Neste mesmo ano, o Sul apresentou a seguinte taxa de escolarização de filhos de mães sem Ensino Fundamental completo: 86,8%. Já o índice para mães com ensino médio completo é de 95,6%. Os índices dos estados para mães sem o Ensino Fundamental Completo e com Fundamental completo são, respectivamente: Paraná (90,2% e 95,7%) Santa Catarina (94,1% e 97,4%) e Rio Grande do Sul (80,0% E 94,1%) – estado com a segunda maior lacuna, no Brasil, no atendimento entre os grupos (14,1 p.p.), atrás somente do Acre (16,3 p.p.).
Em relação à frequência escolar para crianças filhas de mães com trabalhos informais, o índice no Sul é de 93,4%. Nos estados, as taxas de frequência escolar por mães na informalidade é de: Paraná, 94,7%, Santa Catarina, 96,8%, e Rio Grande do Sul, 90,4%.
“Embora esses dados indiquem que as desigualdades são maiores nos recortes maternos, nós percebemos que esses marcadores, infelizmente, também são característicos de mulheres pretas e pobres no nosso país, como mães jovens, de baixa escolaridade e trabalho informal”, avalia Mariana Luz. “Isso indica que o problema não é exclusivo no acesso à educação, mas é também de emancipação das mulheres e dos negros, além da quebra de ciclos intergeracionais de pobreza”, finaliza a CEO da Fundação.
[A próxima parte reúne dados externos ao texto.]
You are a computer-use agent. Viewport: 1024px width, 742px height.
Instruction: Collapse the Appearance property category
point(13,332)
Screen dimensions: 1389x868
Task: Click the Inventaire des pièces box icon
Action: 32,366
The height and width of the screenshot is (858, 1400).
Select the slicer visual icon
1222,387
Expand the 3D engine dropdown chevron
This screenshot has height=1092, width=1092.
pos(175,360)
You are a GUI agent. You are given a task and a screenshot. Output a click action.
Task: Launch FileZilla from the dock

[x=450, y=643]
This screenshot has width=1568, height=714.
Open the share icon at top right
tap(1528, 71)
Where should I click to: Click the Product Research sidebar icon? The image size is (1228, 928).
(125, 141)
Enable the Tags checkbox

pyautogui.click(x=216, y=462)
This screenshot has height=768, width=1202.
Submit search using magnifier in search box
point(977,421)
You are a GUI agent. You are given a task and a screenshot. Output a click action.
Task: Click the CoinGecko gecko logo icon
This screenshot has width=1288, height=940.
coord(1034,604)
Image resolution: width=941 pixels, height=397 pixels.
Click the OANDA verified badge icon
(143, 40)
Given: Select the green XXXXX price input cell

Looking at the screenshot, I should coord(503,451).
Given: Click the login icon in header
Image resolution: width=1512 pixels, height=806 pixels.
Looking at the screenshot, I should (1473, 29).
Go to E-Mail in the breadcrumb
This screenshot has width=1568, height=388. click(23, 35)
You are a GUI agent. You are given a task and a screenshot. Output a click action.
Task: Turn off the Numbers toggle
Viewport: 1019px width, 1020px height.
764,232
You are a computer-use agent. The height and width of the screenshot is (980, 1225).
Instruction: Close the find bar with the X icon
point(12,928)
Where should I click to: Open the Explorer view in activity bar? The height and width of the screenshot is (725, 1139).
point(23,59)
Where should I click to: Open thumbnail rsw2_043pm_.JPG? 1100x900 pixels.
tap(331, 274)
Com o apoio técnico da Quantis Consultoria, o estudo avaliou as taxas de frequência de crianças na pré-escola segundo dados da Pesquisa Nacional por Amostra de Domicílios Contínua (PNADC) de 2019, da PNAD (2005-2015) e do Censo Demográfico (2010), com análises produzidas em 2019. A ausência de resultados mais recentes se dá pela não publicação de novos dados da PNAD sobre o tema.
A pesquisa “Desigualdades na garantia do direito à pré-escola” olhou para outros recortes de frequência escolar, como condição de monoparentalidade e situação do domicílio das crianças.